O patrono do Prémio Portucale/Cidade Gaia de Solidariedade Social – João Paulo II – não reuniu consenso. O deputado da CDU, Jorge Sarabando, elogiou as escolhas de Eça de Queirós, Teixeira Lopes e Edgar Cardoso para patronos, respectivamente, dos prémios de Literatura, Artes Plásticas e Ciência, Tecnologia e Inovação. Contudo, manifestou o desacordo com as escolhas de João Paulo II e de Victor Cunha Rego para patronos dos prémios de Solidariedade Social e de Jornalismo e Comunicação, enunciando os nomes de Alberto Andrade e de Raul Rêgo. E considerou que “este conjunto de prémios é ambicioso e oneroso” face “aos sacrifícios pedidos aos munícipes”. A discussão aqueceu com a intervenção do BE. Eduardo Pereira discordou de “João Paulo II”. Ele “marcou negativamente o Século XX”, considerou o bloquista, relembrando as posições do antigo papa em matéria de IVG e preservativo. Eduardo Pereira propôs a figura do Padre Luís e a CDU associou-se à proposta.

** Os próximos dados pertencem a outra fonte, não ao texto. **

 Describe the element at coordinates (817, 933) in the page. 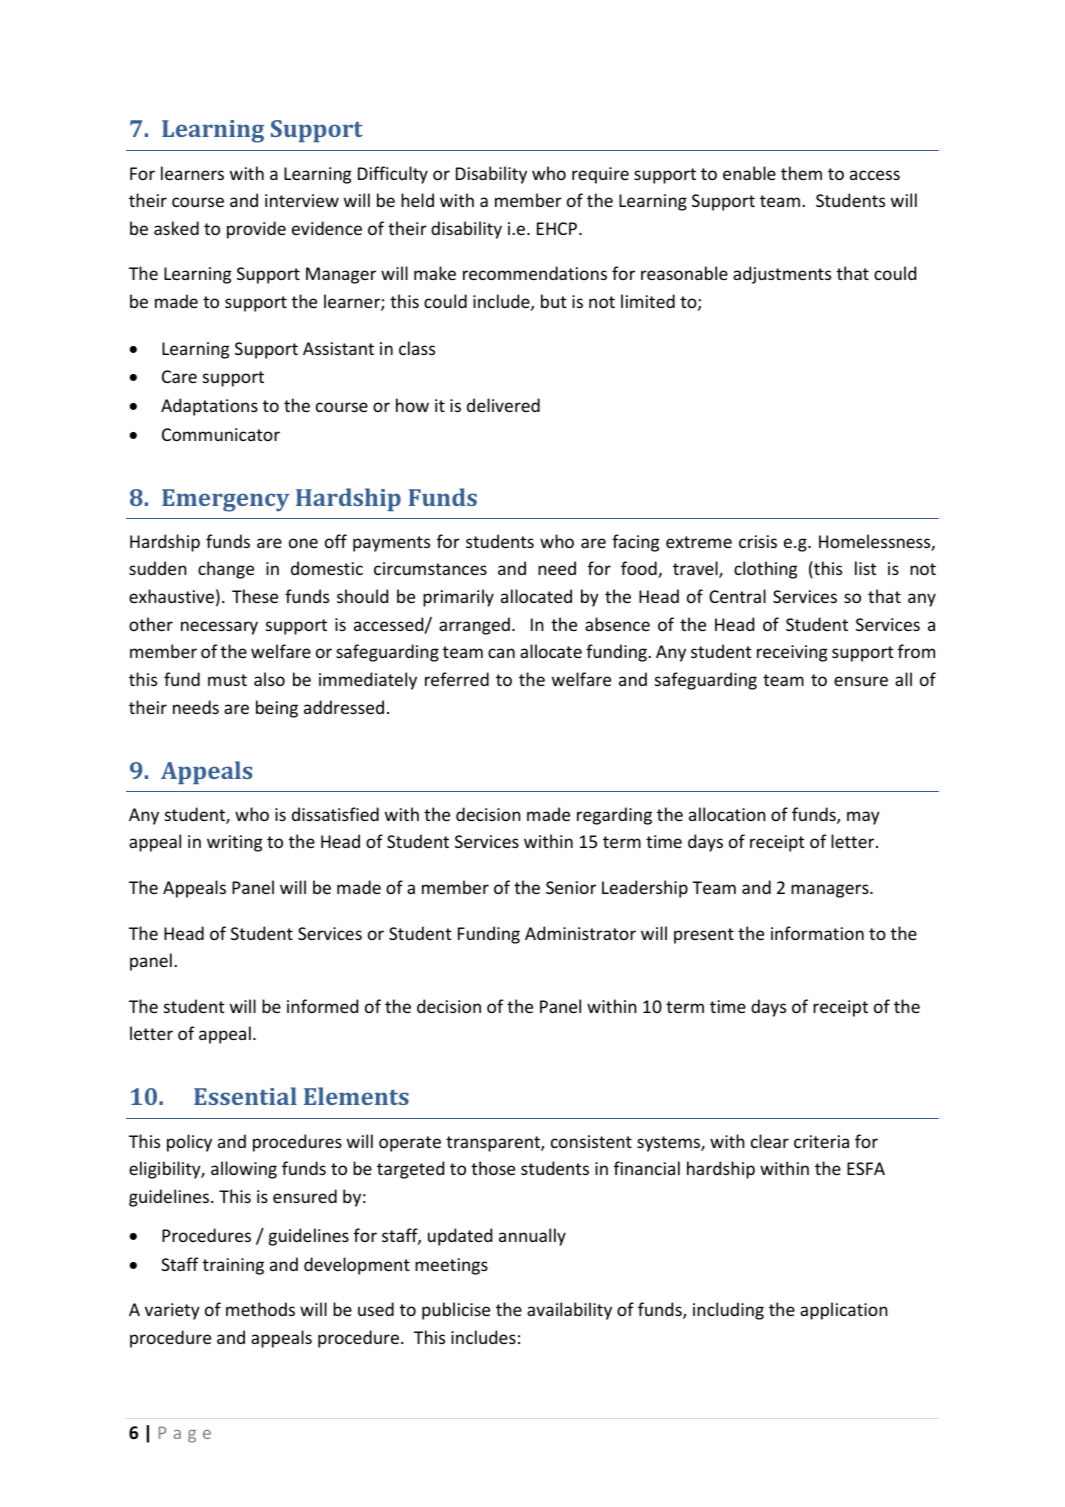

I see `information` at that location.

Contudo, a alteração não foi aceite pelo executivo.
O deputado do PSD, António Rocha, sublinhou que foi João Paulo II “pediu desculpas pelas atrocidades cometidas pela igreja”.

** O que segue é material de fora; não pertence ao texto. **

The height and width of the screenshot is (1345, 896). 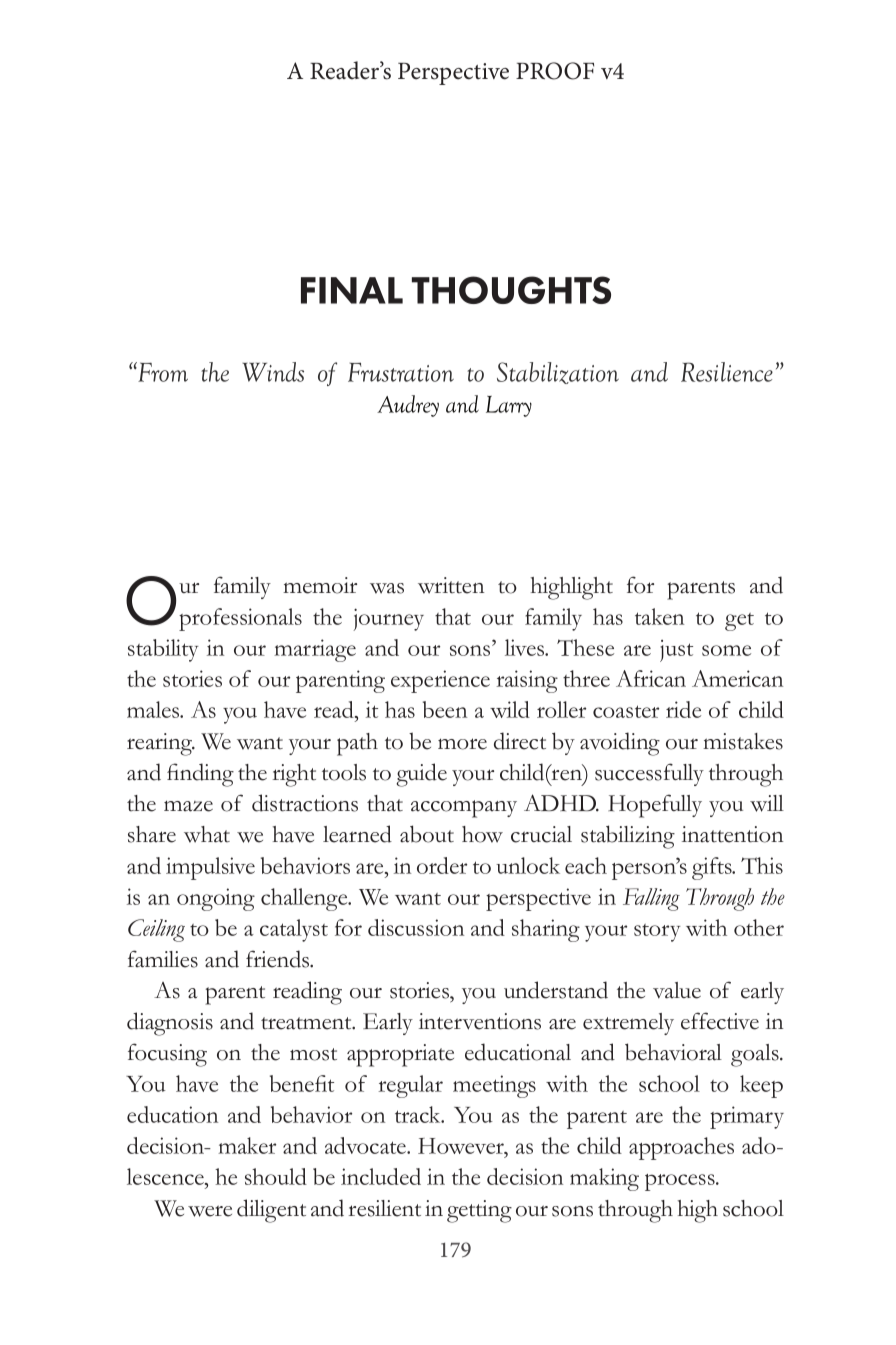 I want to click on THOUGHTS, so click(x=511, y=290).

Eduardo Pereira retorquiu que “também deveria ter pedido desculpas ao homossexuais e aos infectados com Sida” e frisou que a questão “nada tem que ver com questões religiosas”.
O presidente da câmara em exercício, Firmino Pereira, recusou-se a “entrar em polémica” e salientou que a autarquia está à procura de empresas que suportem os encargos com os prémios ao abrigo da lei do mecenato. Os prémios serão entregues, pela primeira vez, no Dia do Município.